Cancer-Causing Mutations Can Occur By Chance as Millions of Cells Divide

“When the DNA double helix was first revealed by Watson and Crick in 1953, its structure seemed perfect and robust, well-designed to resist most of the disruptive influences that might be present inside living cells. For example, the bases in the double helix are turned inward and thus are not very susceptible to direct attack by chemical mutagens. Moreover, the linkages between adjacent bases were found to be resistant to cleavage by alkaline ions that arise continually in the cell.

“But while the double helix itself is relatively resistant to chemical attack, the process of maintaining a cell’s genetic integrity has a weak link. The vulnerability derives from the need to replicate the cell’s genome each time the cell goes through the process of growth and division. The resulting duplicate copies of the genome enable the mother cell to endow each of its daughters with a genome precisely equivalent to the one that it carries itself.
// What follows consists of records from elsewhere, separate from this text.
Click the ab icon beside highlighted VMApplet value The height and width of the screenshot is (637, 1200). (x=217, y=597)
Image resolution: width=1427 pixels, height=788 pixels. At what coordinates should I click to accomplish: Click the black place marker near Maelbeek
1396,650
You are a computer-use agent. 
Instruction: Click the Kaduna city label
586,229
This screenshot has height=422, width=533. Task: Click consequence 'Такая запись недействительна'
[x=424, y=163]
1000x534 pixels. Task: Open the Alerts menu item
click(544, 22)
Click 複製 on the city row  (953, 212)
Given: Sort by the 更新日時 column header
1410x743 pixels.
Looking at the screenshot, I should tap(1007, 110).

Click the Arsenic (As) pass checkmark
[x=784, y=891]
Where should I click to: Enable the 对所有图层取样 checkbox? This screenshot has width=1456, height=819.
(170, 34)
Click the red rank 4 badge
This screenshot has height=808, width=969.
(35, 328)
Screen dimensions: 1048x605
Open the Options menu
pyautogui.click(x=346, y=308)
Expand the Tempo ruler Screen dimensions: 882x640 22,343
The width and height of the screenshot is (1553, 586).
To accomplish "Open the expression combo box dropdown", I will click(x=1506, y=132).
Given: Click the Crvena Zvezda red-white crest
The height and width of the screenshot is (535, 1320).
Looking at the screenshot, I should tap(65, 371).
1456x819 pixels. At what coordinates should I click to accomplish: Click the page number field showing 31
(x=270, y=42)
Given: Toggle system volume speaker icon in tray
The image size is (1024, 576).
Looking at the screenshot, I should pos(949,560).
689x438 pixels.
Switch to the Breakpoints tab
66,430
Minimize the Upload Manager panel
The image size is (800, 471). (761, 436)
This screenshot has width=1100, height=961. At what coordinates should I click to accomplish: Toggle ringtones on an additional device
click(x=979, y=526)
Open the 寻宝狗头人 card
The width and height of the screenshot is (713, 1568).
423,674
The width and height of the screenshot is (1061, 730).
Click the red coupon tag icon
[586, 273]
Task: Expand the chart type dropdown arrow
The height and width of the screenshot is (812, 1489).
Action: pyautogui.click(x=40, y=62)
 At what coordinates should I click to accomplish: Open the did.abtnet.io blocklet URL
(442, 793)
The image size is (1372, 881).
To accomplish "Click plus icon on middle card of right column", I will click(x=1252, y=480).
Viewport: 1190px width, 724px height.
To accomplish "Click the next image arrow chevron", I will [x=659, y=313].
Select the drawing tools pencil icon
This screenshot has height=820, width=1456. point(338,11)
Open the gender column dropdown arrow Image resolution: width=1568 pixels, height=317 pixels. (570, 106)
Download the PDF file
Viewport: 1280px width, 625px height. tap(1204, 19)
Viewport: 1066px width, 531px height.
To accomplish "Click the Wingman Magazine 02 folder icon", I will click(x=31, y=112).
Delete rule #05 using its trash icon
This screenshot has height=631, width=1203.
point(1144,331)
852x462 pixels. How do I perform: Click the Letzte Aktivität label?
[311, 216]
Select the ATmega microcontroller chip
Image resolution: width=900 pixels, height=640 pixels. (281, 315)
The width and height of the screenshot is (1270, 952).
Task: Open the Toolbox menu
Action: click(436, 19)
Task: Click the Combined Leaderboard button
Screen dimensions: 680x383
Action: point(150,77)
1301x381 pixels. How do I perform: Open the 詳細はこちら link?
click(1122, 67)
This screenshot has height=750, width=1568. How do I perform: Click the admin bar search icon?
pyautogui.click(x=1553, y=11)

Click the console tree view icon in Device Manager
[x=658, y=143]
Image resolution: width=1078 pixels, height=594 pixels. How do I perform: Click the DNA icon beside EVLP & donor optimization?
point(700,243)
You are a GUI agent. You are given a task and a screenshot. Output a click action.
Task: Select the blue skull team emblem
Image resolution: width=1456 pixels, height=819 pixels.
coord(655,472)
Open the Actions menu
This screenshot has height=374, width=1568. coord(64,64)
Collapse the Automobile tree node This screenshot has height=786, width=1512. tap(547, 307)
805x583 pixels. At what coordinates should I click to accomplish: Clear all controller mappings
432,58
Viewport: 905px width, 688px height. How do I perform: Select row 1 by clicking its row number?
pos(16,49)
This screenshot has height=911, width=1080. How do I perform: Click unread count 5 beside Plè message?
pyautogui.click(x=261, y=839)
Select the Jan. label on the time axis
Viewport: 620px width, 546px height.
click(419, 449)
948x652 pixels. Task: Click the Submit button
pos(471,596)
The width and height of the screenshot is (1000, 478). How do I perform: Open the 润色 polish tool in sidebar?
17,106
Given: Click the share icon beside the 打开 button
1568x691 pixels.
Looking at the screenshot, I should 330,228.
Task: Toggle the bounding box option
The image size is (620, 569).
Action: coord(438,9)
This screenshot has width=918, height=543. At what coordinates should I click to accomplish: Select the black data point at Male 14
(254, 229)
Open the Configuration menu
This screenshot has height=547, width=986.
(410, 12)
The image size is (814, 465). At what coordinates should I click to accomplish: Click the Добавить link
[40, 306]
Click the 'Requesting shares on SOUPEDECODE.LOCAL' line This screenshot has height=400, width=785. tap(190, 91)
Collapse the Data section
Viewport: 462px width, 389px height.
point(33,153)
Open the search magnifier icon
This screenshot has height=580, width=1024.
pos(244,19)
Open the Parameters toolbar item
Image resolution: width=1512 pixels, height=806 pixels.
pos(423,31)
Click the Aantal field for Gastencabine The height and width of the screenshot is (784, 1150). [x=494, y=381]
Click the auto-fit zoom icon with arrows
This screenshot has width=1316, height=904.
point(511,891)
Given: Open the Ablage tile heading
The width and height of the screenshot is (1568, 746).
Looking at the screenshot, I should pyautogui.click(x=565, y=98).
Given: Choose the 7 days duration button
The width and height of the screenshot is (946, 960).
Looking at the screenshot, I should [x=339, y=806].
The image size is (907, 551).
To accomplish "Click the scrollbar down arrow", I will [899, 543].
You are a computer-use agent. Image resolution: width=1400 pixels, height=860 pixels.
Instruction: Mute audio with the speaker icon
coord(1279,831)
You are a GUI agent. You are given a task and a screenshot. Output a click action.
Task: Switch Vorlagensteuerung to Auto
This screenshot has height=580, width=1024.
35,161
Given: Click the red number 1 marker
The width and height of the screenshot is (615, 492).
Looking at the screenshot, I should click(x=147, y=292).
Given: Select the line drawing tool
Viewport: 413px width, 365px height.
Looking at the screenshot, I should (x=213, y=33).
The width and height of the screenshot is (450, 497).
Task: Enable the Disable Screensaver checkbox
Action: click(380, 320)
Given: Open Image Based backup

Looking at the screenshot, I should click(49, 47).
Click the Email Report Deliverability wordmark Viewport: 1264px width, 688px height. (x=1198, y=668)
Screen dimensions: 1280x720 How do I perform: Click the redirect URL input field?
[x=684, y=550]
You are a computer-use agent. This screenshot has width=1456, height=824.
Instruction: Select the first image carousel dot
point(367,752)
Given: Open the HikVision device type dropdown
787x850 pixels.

“This process of DNA replication has flaws. On occasion, a cell will miscopy a sequence of its DNA prior to cell division, and as a consequence, one of its daughters will receive a slightly miscopied genome, in effect a mutated one. Even the best-functioning cells will occasionally miscopy one in a million (or ten million) bases during each cycle of DNA replication. Hence, cell growth and division create vulnerability mutation.

“This imperfection suggested another way cancer formation might be accelerated. Agents that promote cell growth will indirectly create mutations simply because they force cells to replicate their DNA. More DNA copying means more inadvertent copying mistakes, hence more mistakes.”